I should also talk about the connection to Kolmogorov complexity, too. Roughly, the Kolmogorov complexity of a sequence of symbols is the shortest computer program which will generate that sequence as its output. For certain classes of random processes, the Kolmogorov complexity per symbol converges, on average, to the entropy per symbol, which in that case is the entropy rate, the entropy of the latest symbol, conditioned on all the previous ones. This gives us a pretty profound result: random sequences are incompressible; and, conversely, an incompressible sequence looks random. In fact it turns out that one can write down formal analogs to almost all the usual theorems about information which talk, not about the entropy, but about the length of the Kolmogorov program, also for this reason called the algorithmic information. — And now, notebook of its own.

Norbert Wiener worked out the continuous case of the standard entropy/coding/communication channel part of information theory at the same time as Shannon was doing the discrete version; I don't know whether anything like this exists for algorithmic information theory.

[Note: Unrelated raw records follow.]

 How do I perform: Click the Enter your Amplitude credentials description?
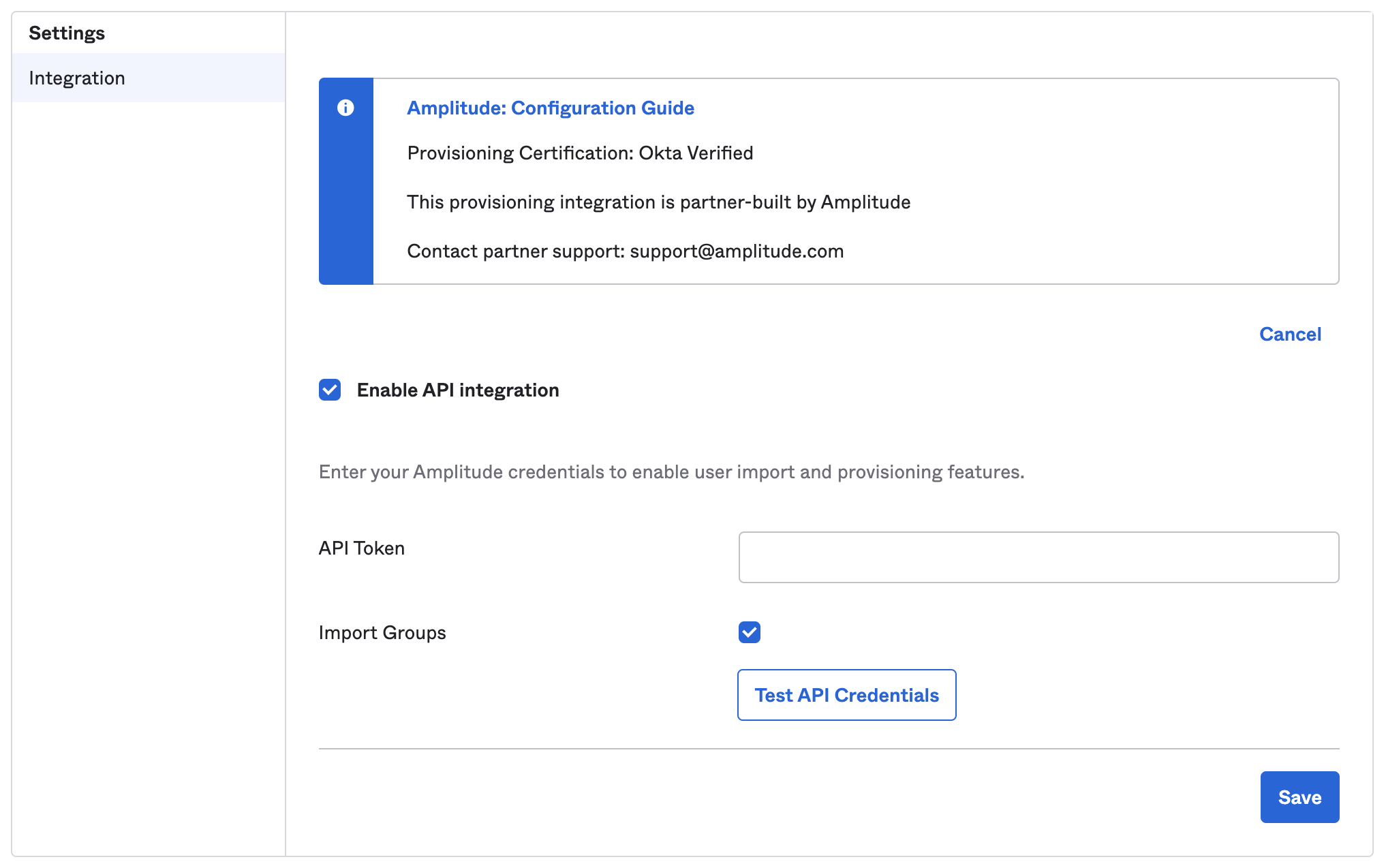[671, 472]
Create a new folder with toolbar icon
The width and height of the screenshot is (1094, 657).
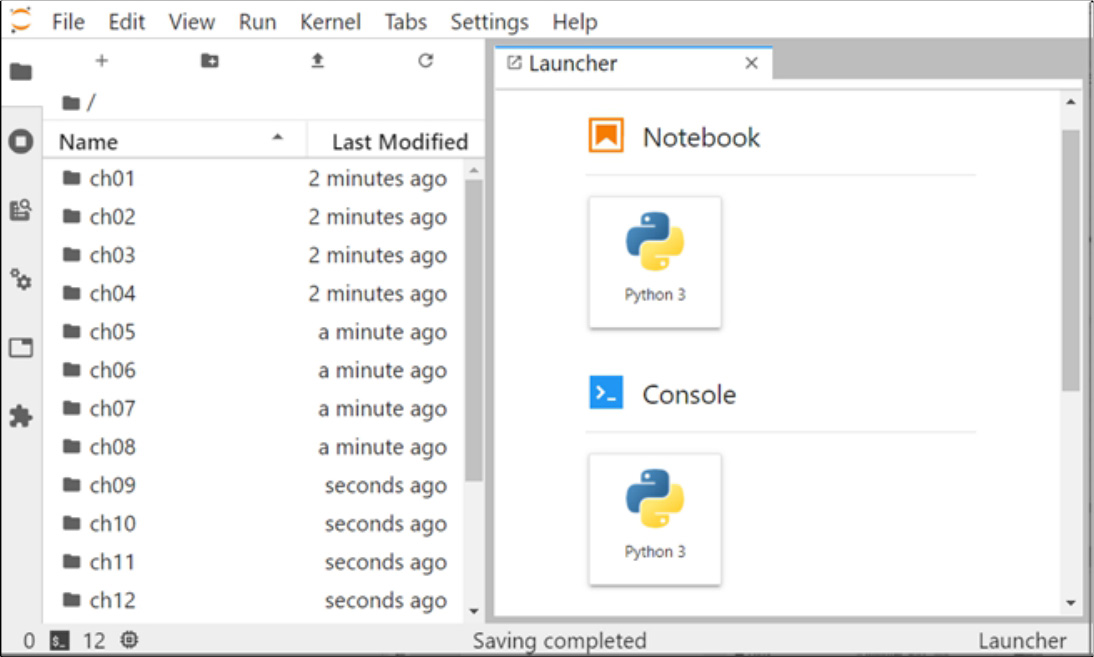(209, 61)
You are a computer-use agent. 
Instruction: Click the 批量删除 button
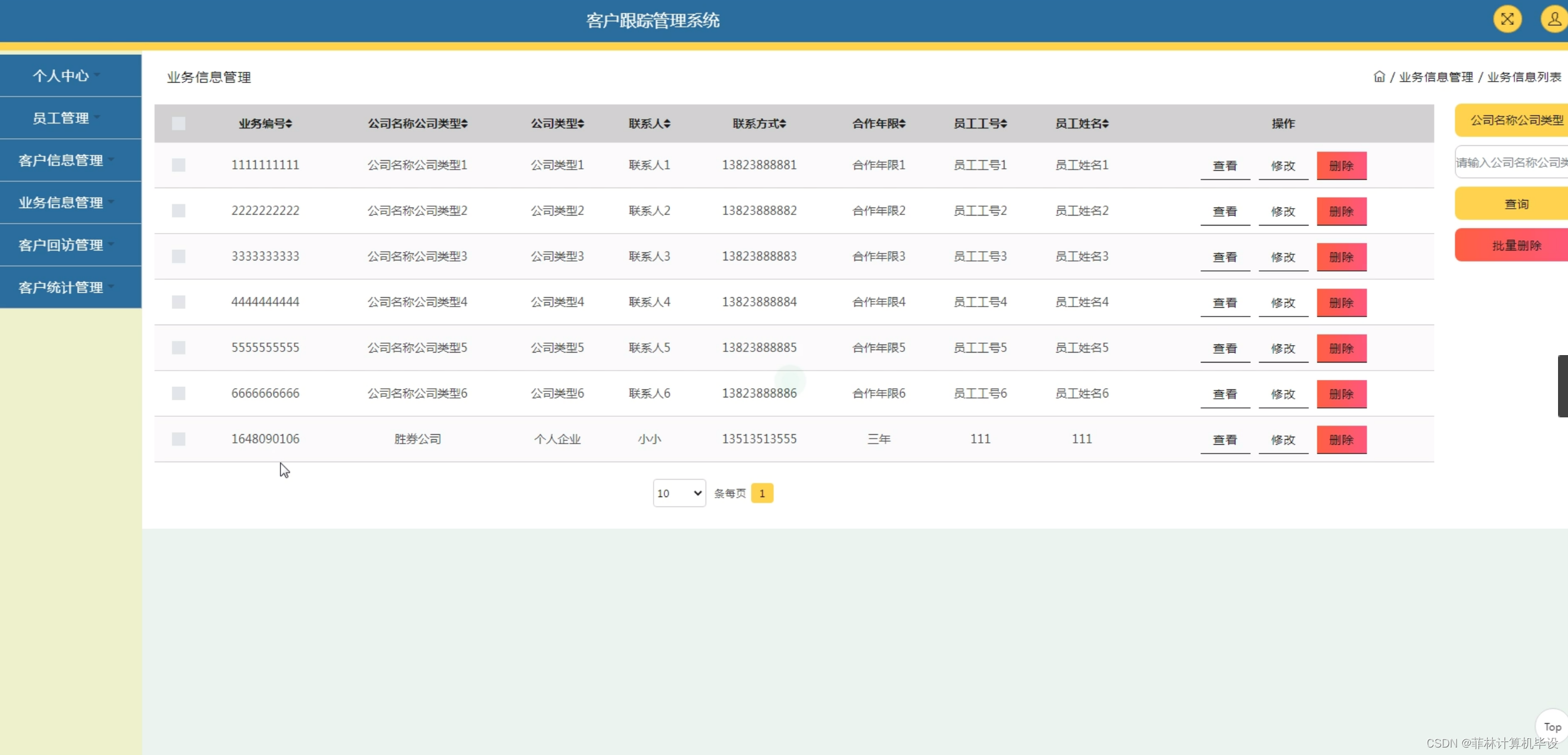point(1516,245)
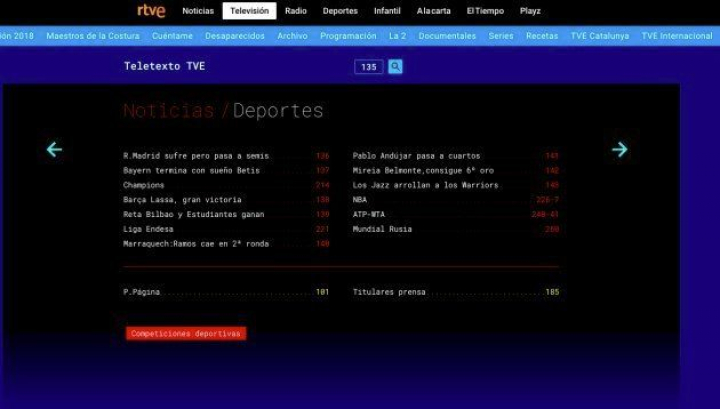Image resolution: width=720 pixels, height=409 pixels.
Task: Go to next teletext page arrow
Action: point(620,149)
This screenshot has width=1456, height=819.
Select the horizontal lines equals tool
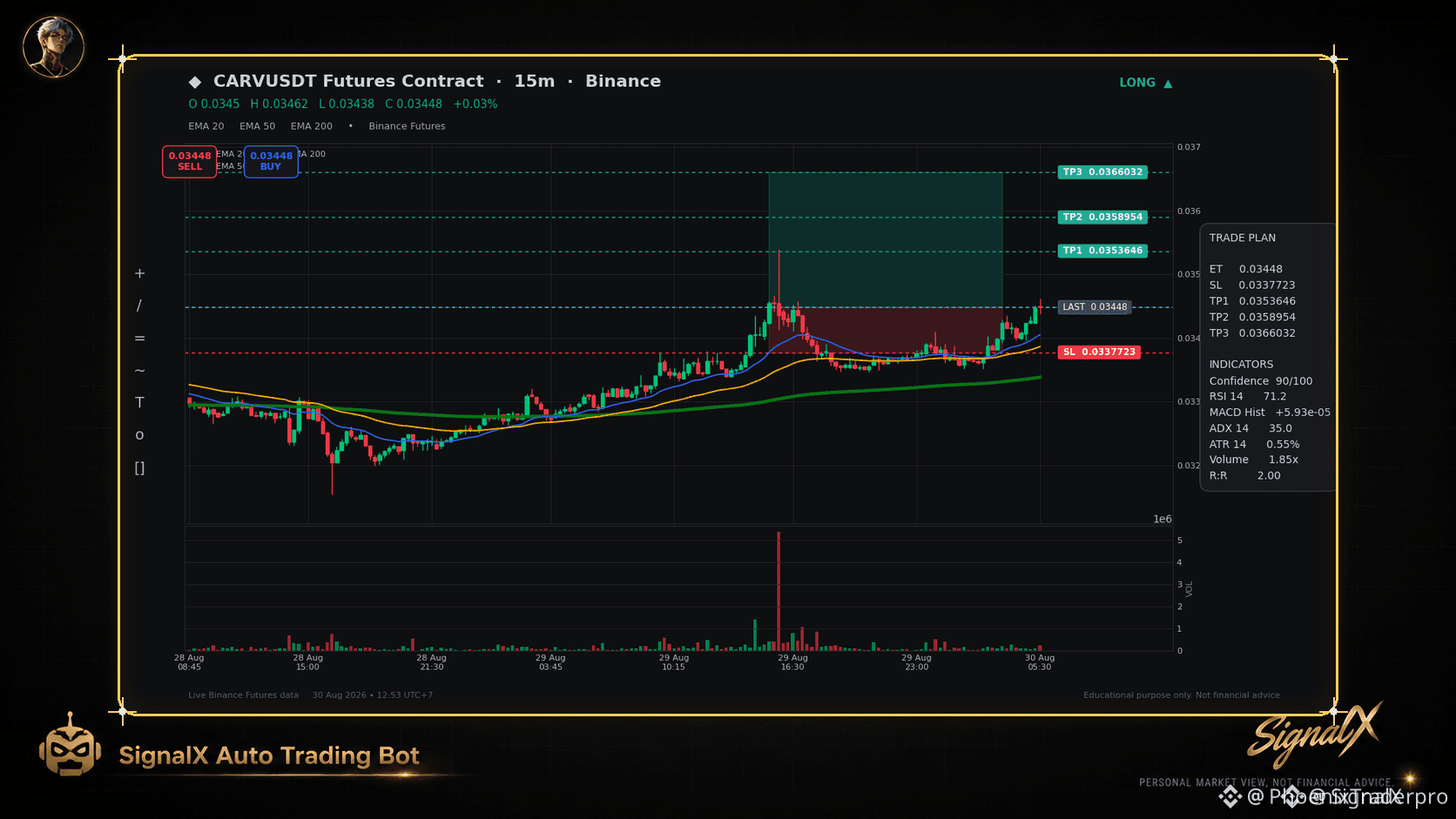(139, 339)
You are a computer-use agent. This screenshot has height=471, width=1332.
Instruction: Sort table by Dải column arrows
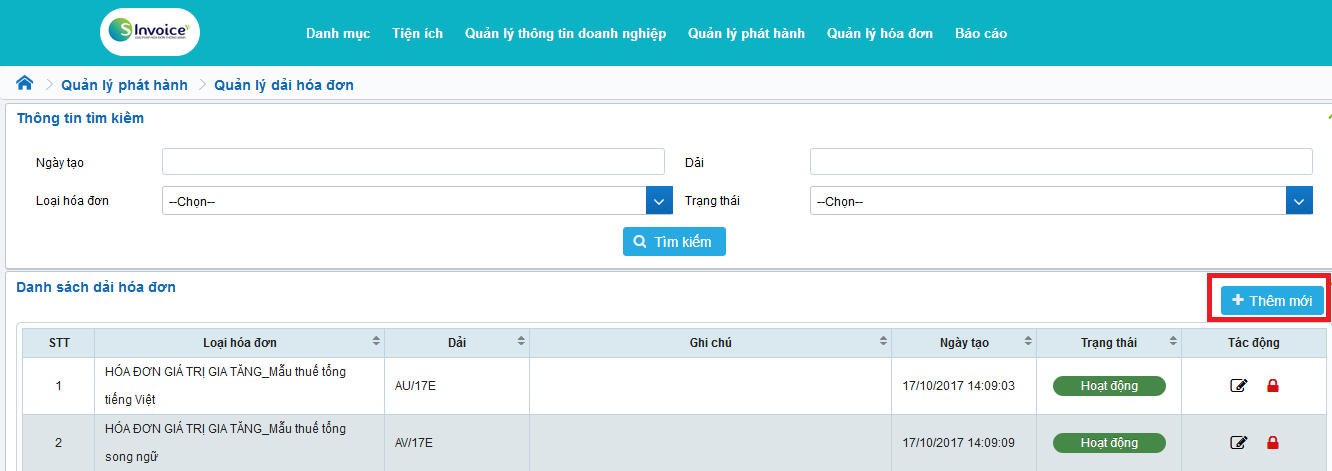521,342
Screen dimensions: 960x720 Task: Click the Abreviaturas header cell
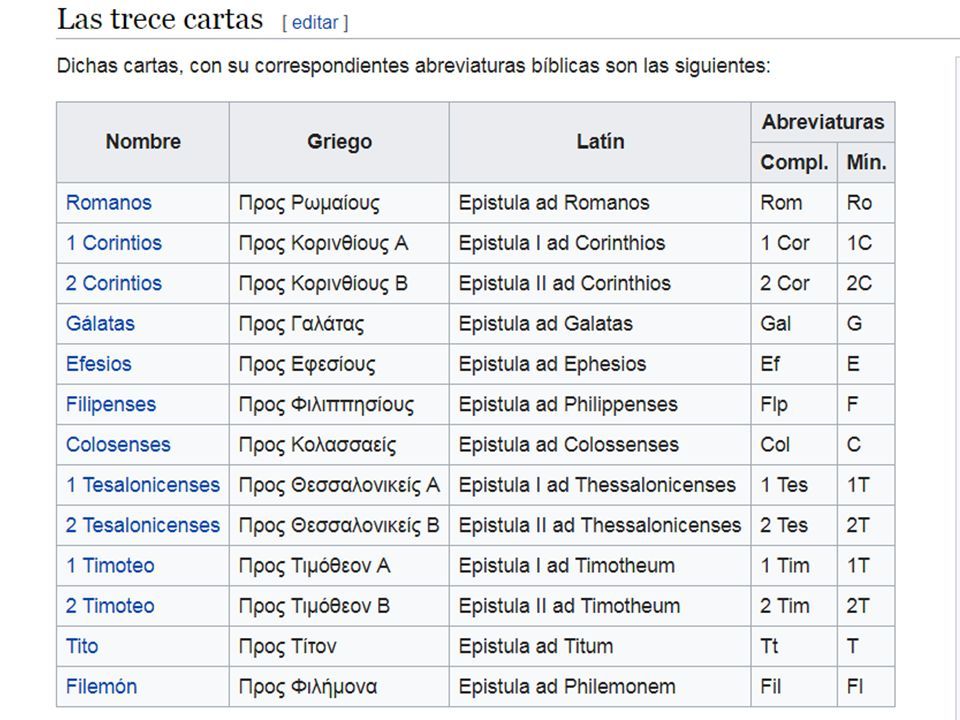(823, 122)
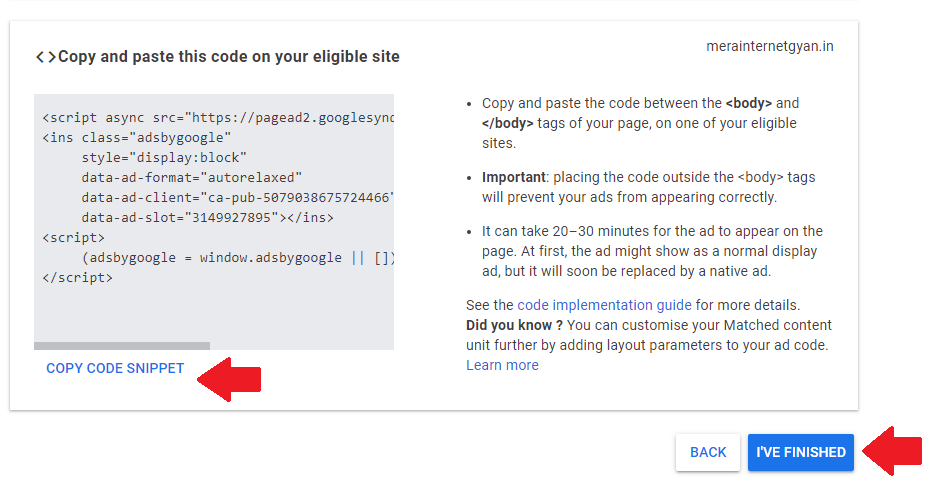Click the I'VE FINISHED button

(x=801, y=452)
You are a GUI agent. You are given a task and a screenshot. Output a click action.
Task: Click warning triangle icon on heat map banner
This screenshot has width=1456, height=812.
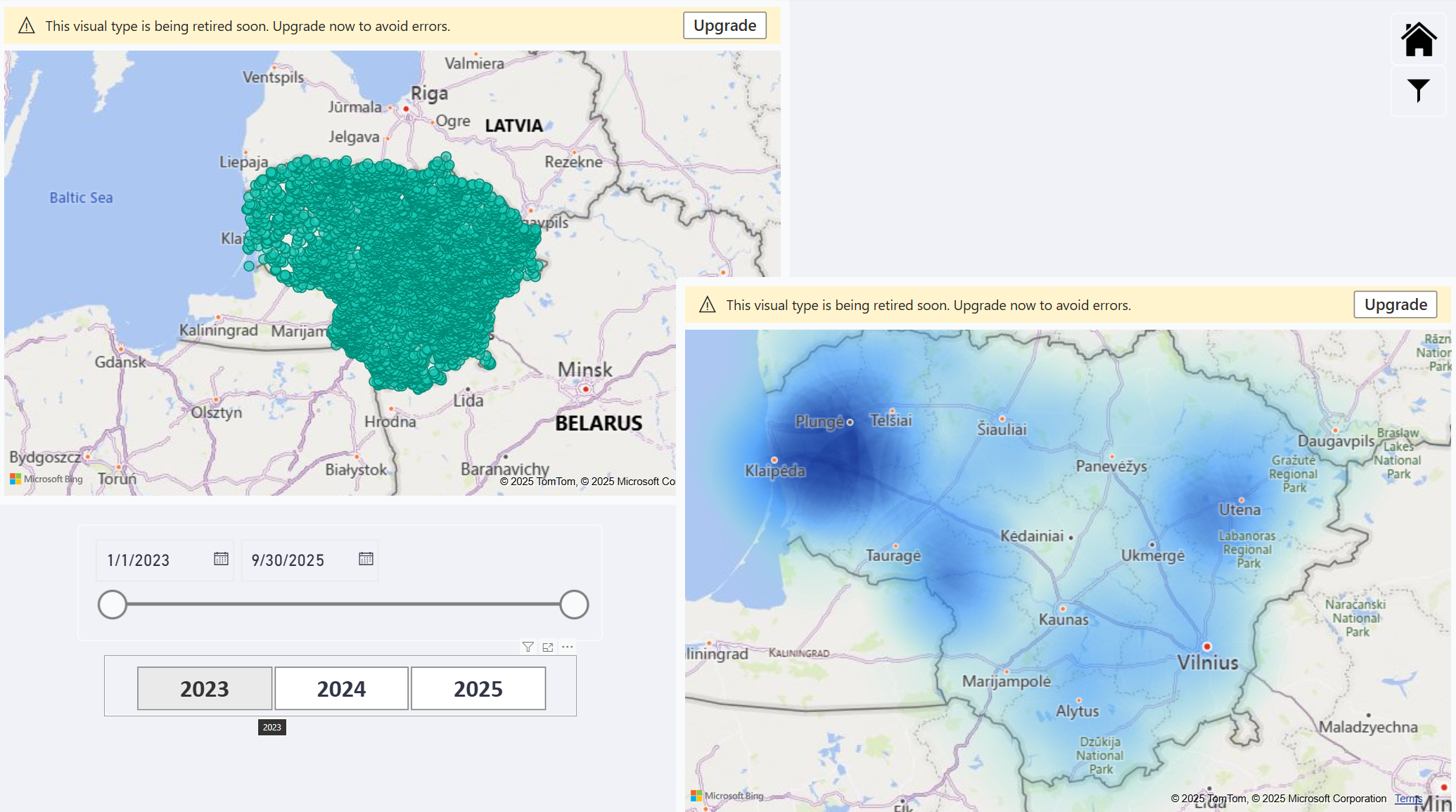coord(707,305)
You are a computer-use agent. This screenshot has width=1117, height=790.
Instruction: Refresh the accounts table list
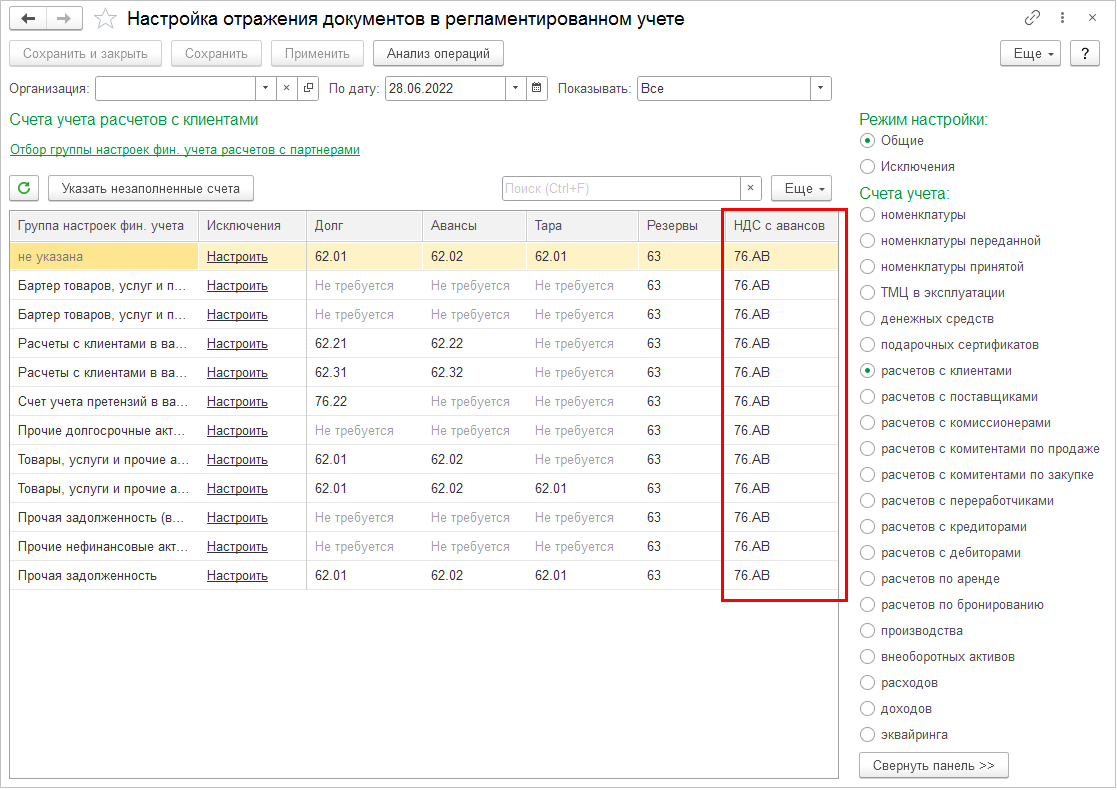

In addition to the use in communications and technology, this stuff is also of some use in statistical physics (where "entropy" came from in the first place), indynamics (where we use an infinite family of generalizations of the Shannon entropy, the Rényi entropies), and in probability and statistics generally. There are important connections to deep issues about learning and induction, though I think they're often misconceived. (Another rant for another time.) Certainly the occasional people who say "this isn't a communication channel, so you can't use information theory" are wrong.

Equally out of it are physicists who try to use gzip to measure entropy.

Relation to other complexity measures, computational mechanics. What are the appropriate extensions to things other than simple time-series, e.g., spatially extended systems?